What is expected:
Exactly the lines from the one holding "Click the load profiler data icon" through the last line of the listing below must appear in the answer, and no pictures.

Material for this task:
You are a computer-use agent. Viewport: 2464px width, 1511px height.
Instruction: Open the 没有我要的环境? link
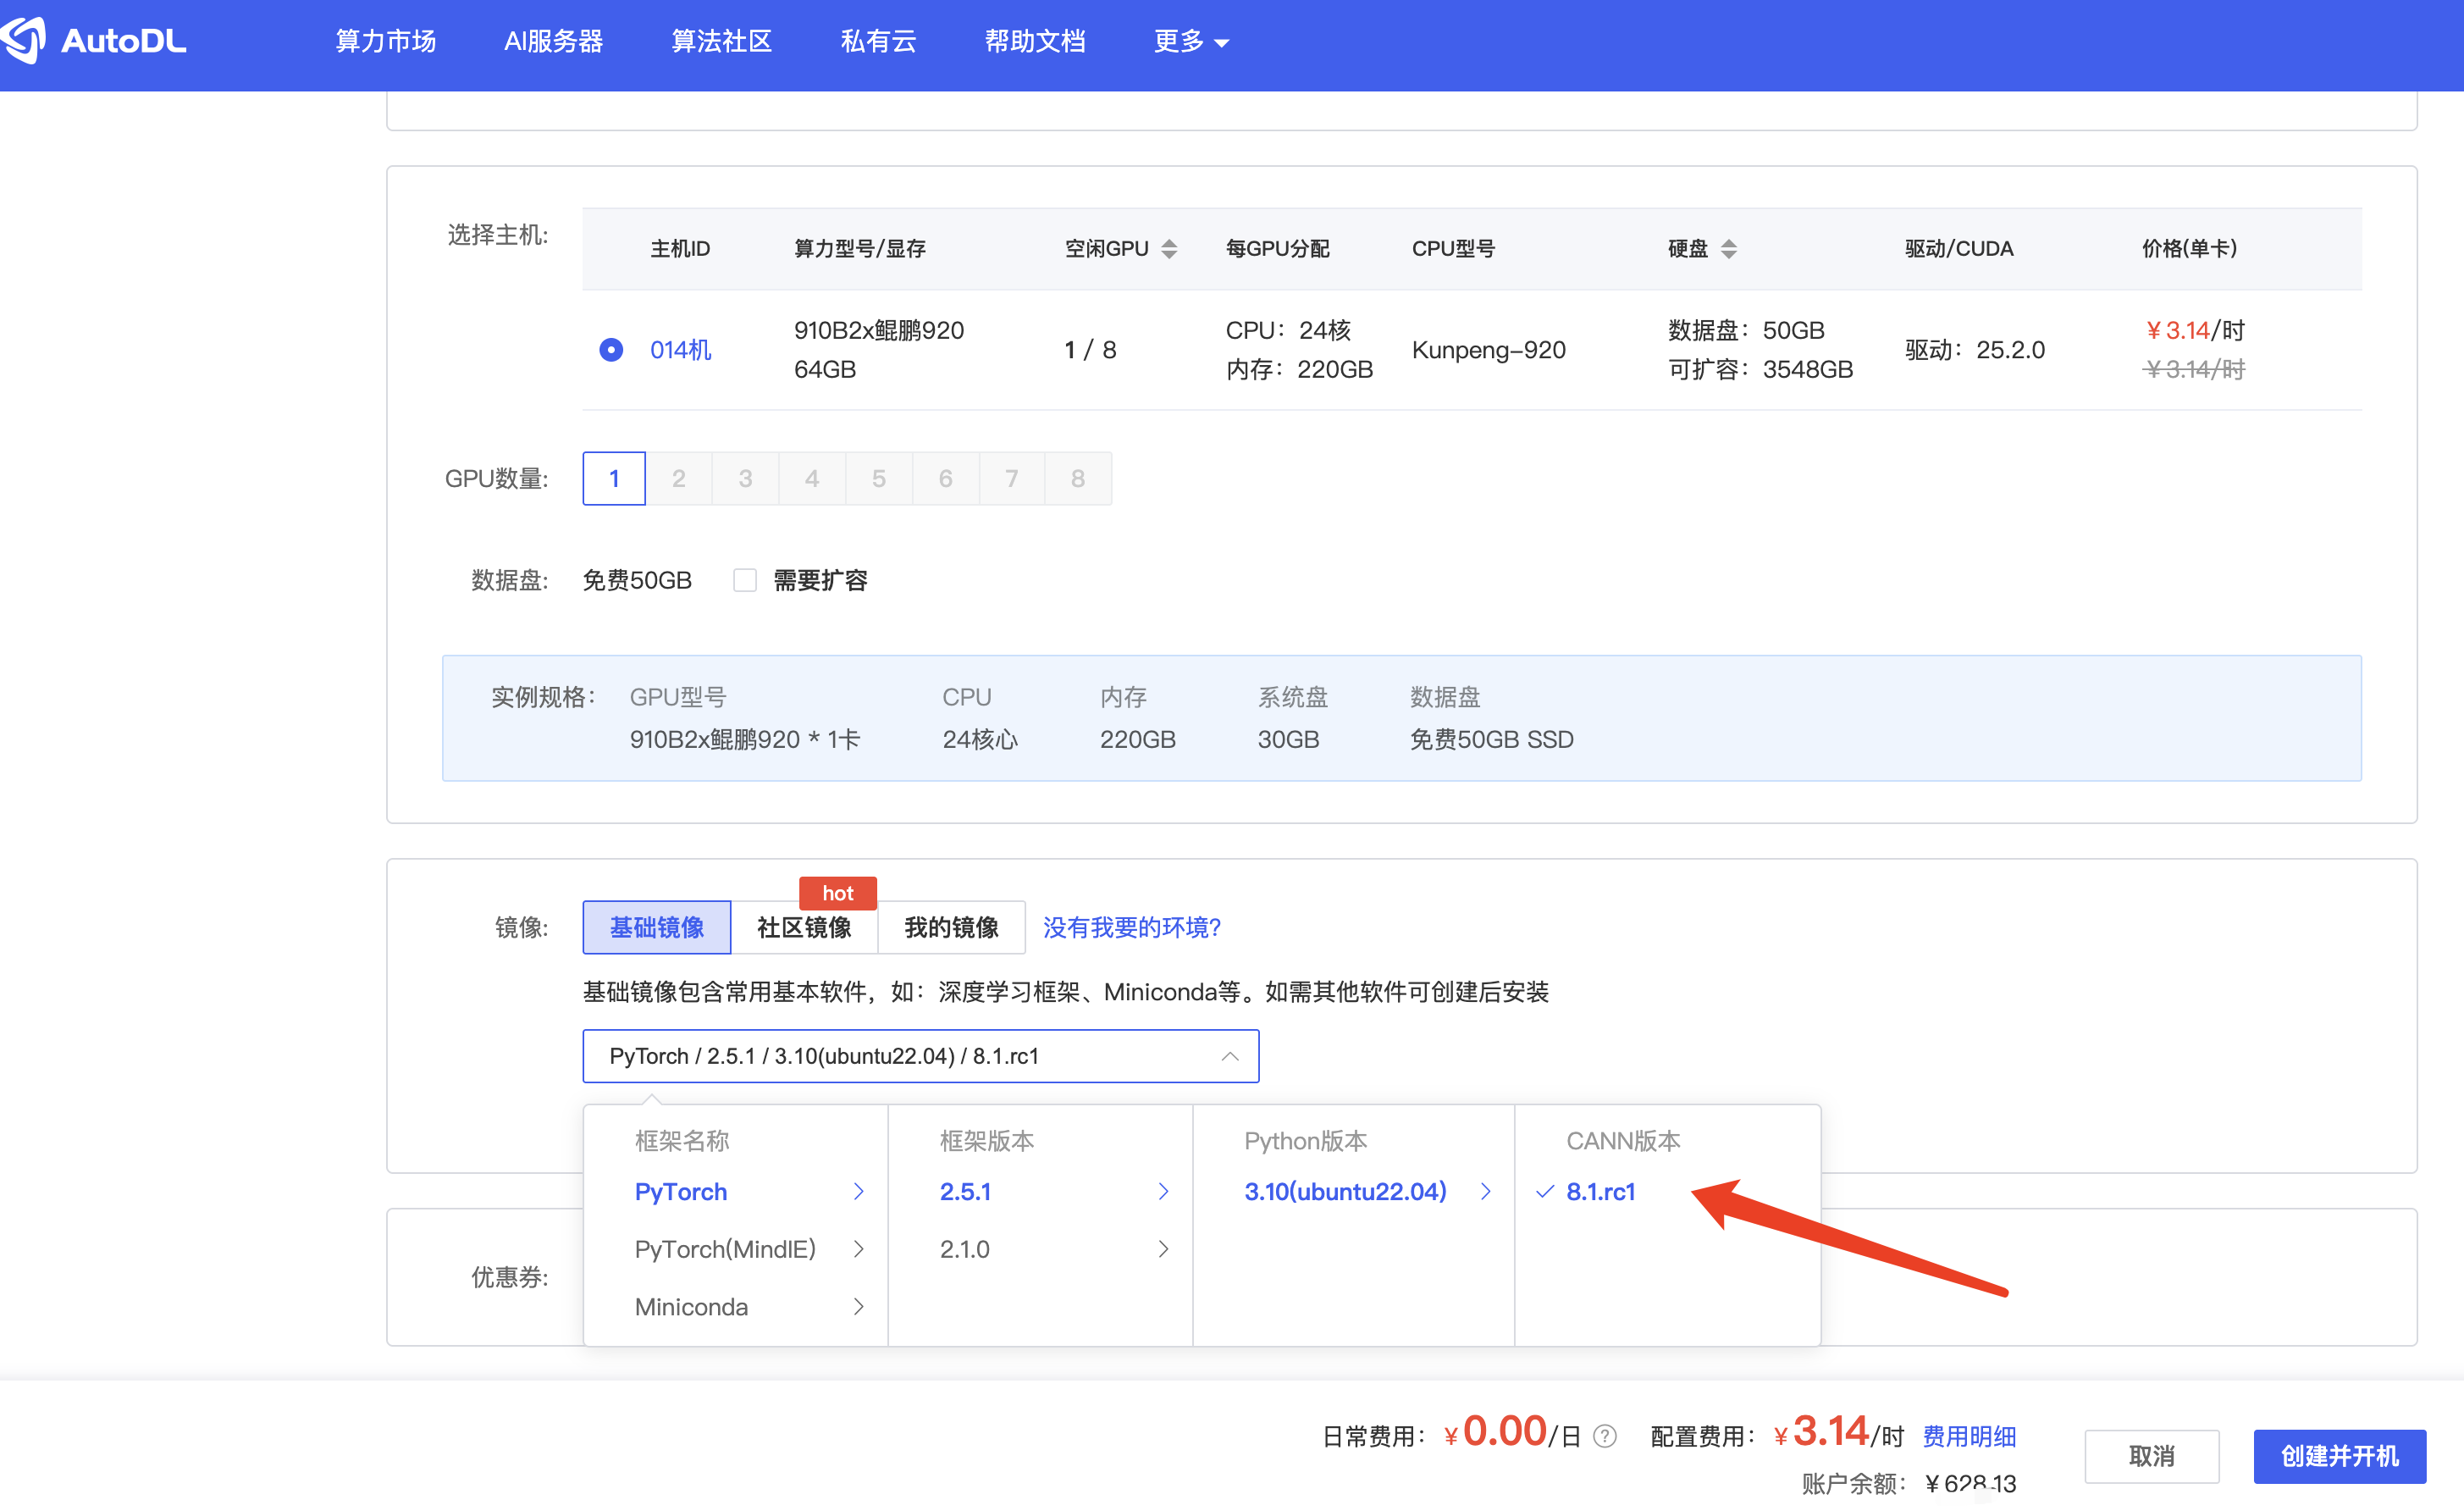pos(1131,927)

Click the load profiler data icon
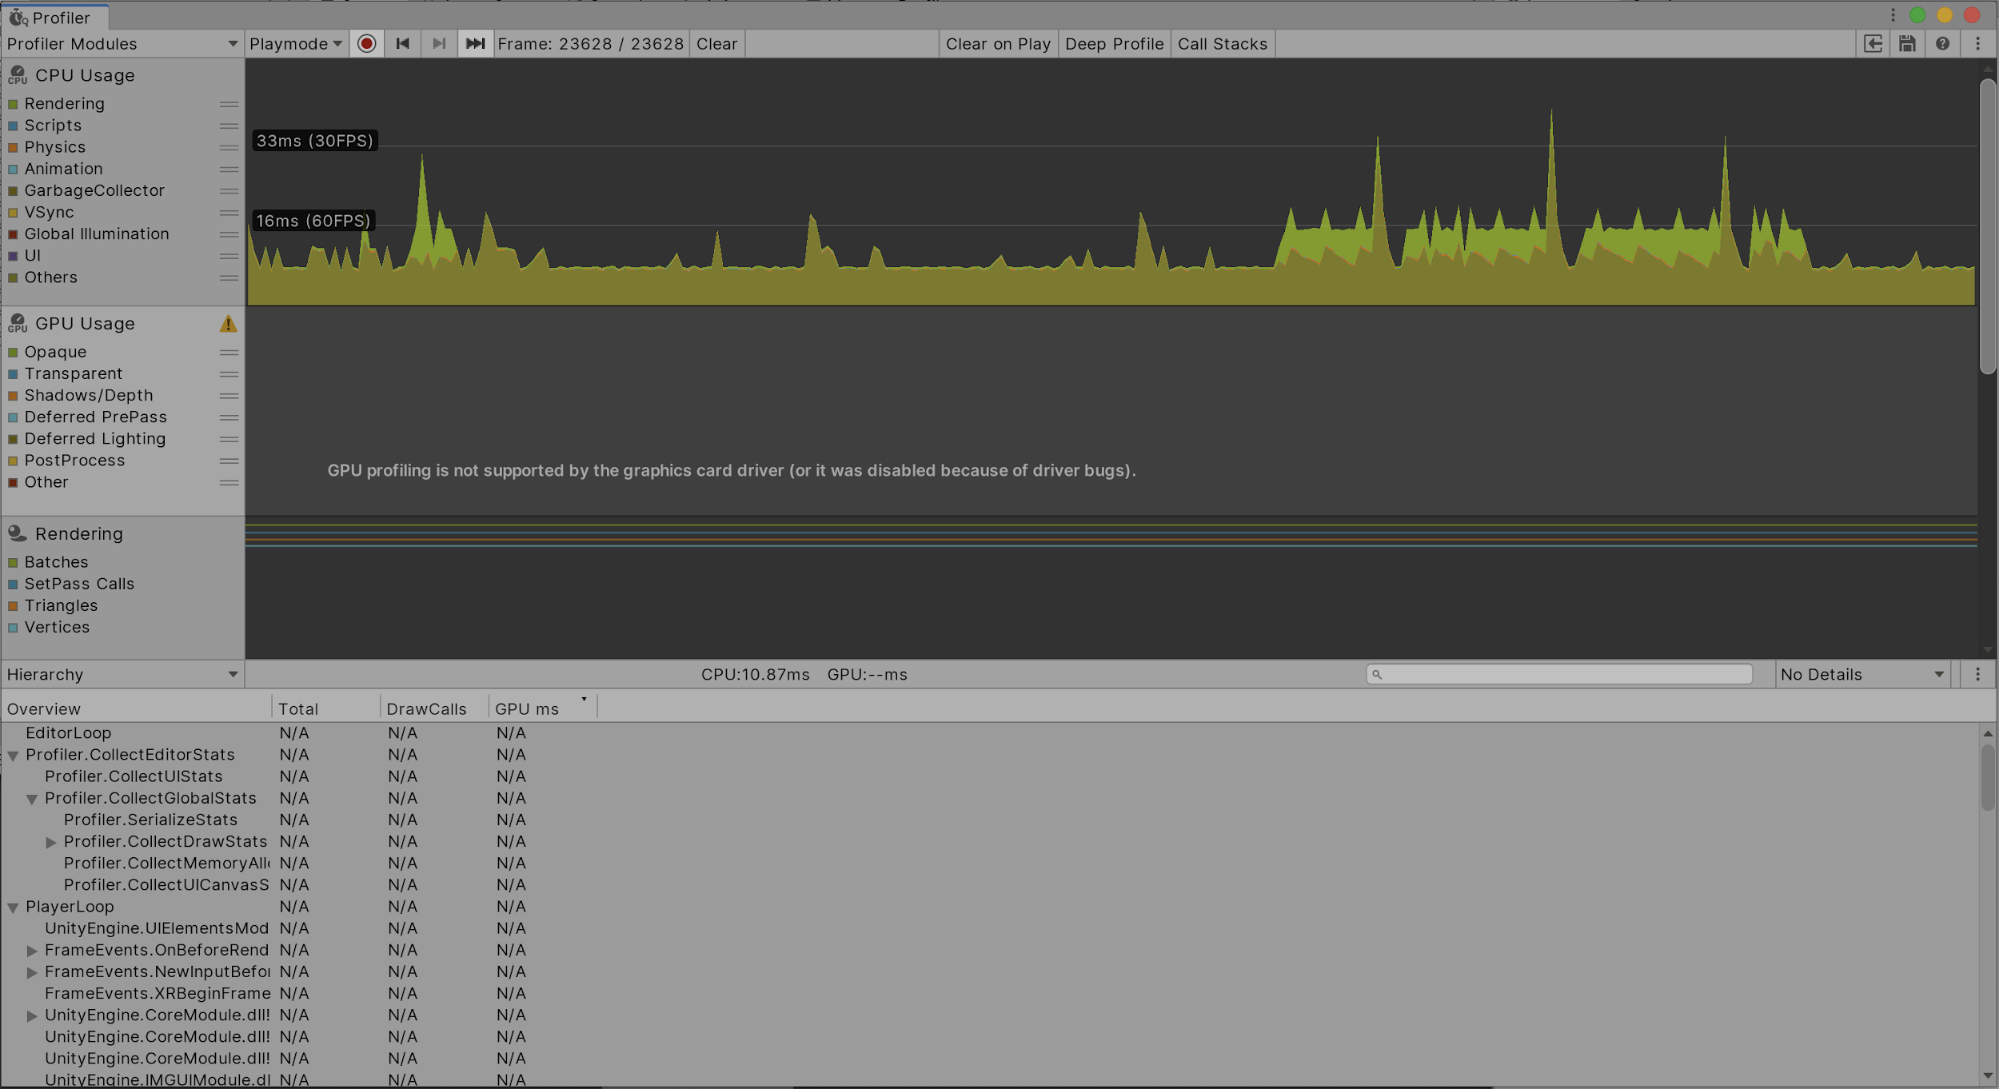[1873, 44]
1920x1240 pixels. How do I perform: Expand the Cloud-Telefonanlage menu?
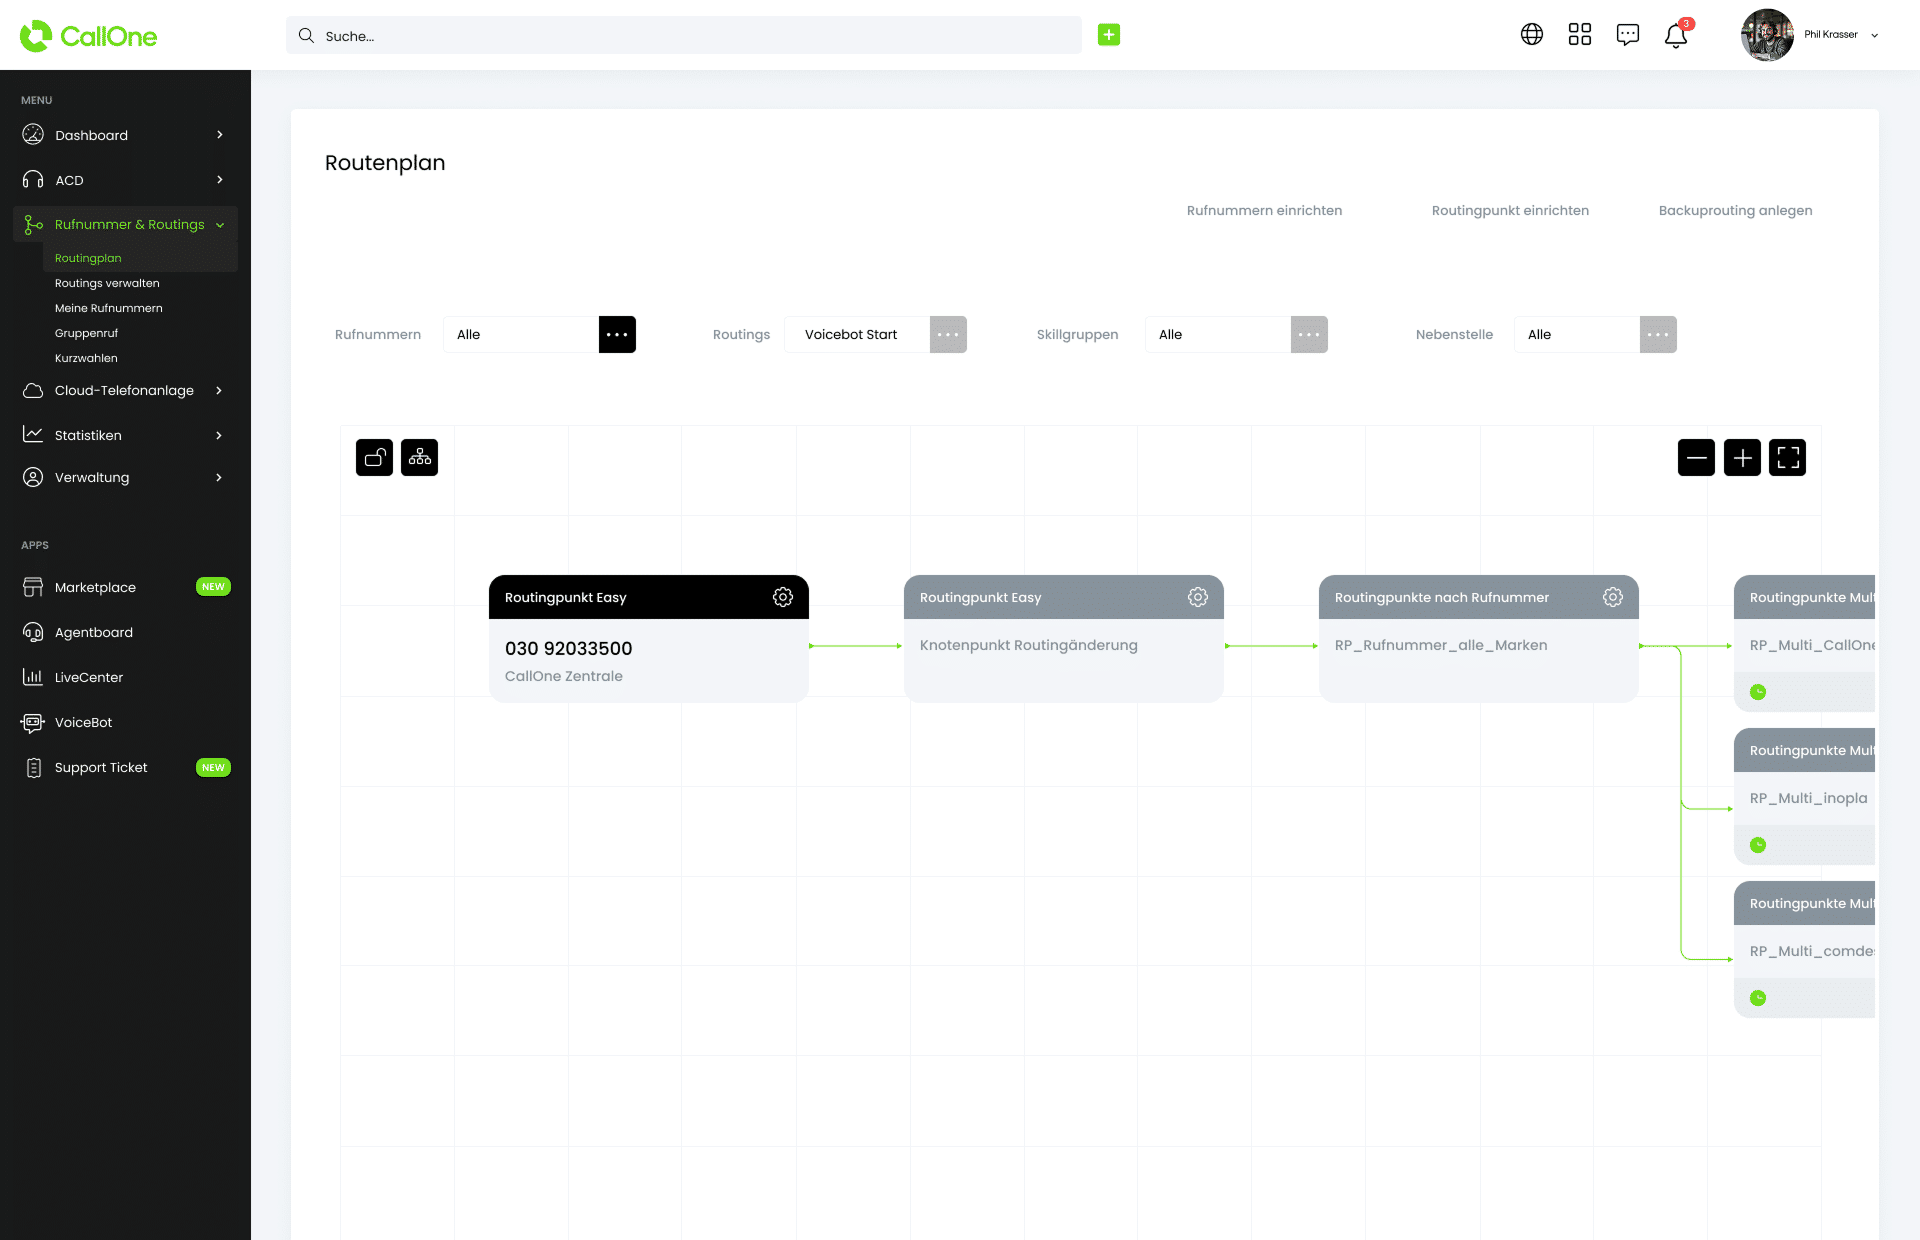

Expected output:
Click the load profiler data icon
[1873, 44]
1920x1240 pixels. How do I perform: Expand the Cloud-Telefonanlage menu?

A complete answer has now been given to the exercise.